=== Work to be completed ===
Go to the line containing "The image size" and retype it and every later line exactly as written, up to the last line of the entries. Keep pictures out.

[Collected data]
◇ ◇ ◇ ◇ ◇ ◇ ◇
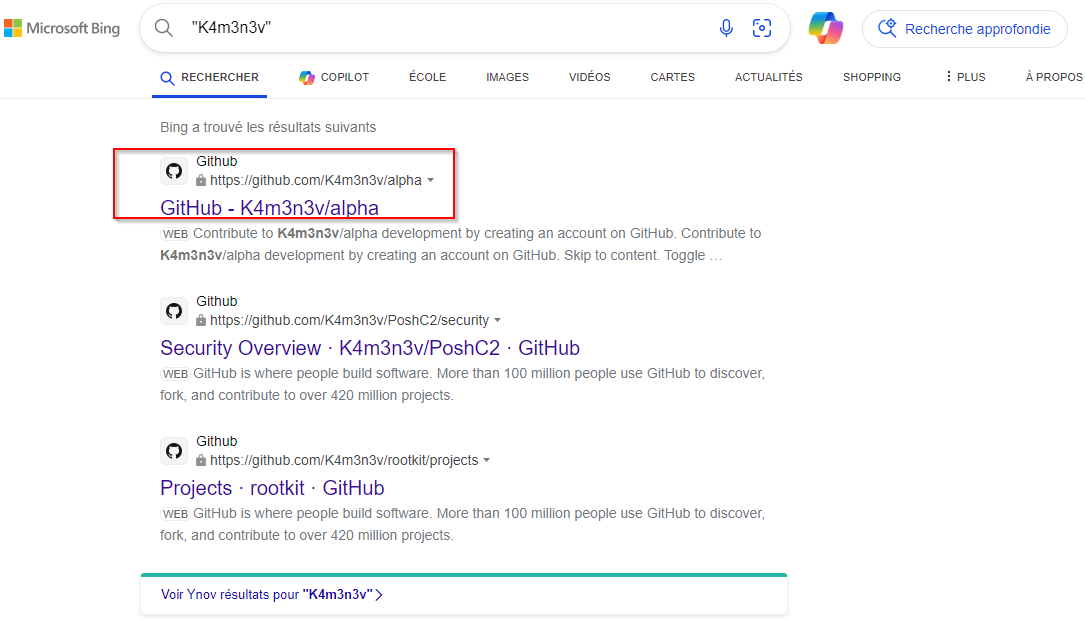Viewport: 1085px width, 619px height.
Task: Select the Actualités tab
Action: point(768,77)
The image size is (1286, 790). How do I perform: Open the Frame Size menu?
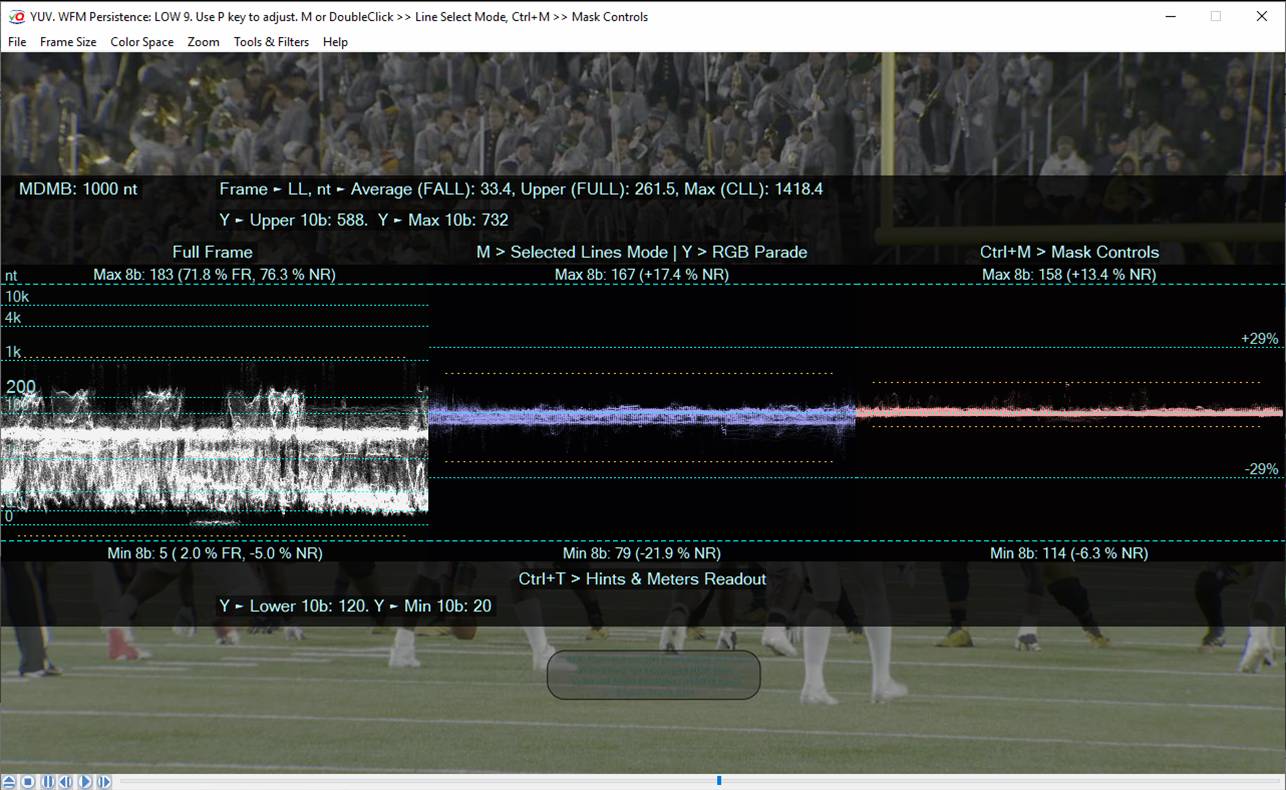68,42
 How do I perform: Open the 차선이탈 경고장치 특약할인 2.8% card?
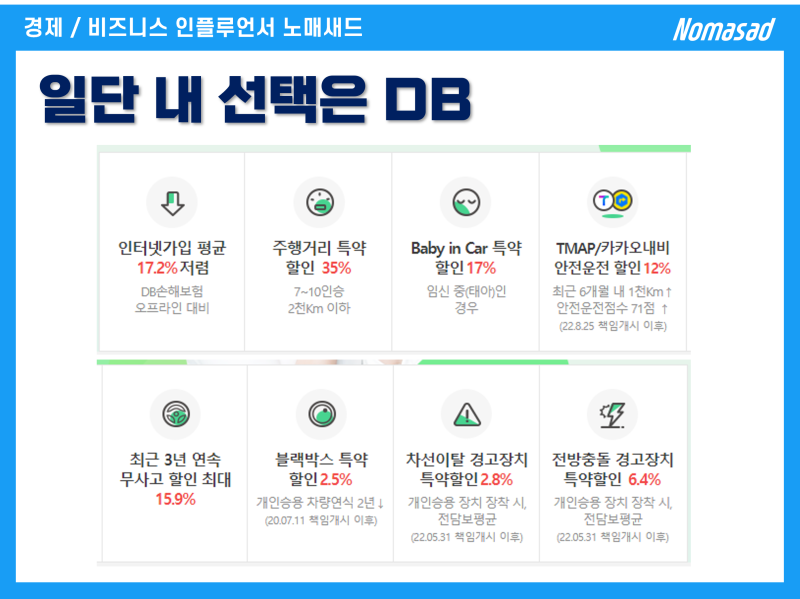point(466,463)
◇ ◇ ◇ ◇ ◇ ◇ ◇
=== Exercise output ===
The image size is (1286, 790). How do I perform: Open the Frame Size menu?
68,42
 How do I perform: Open the 차선이탈 경고장치 특약할인 2.8% card?
point(466,463)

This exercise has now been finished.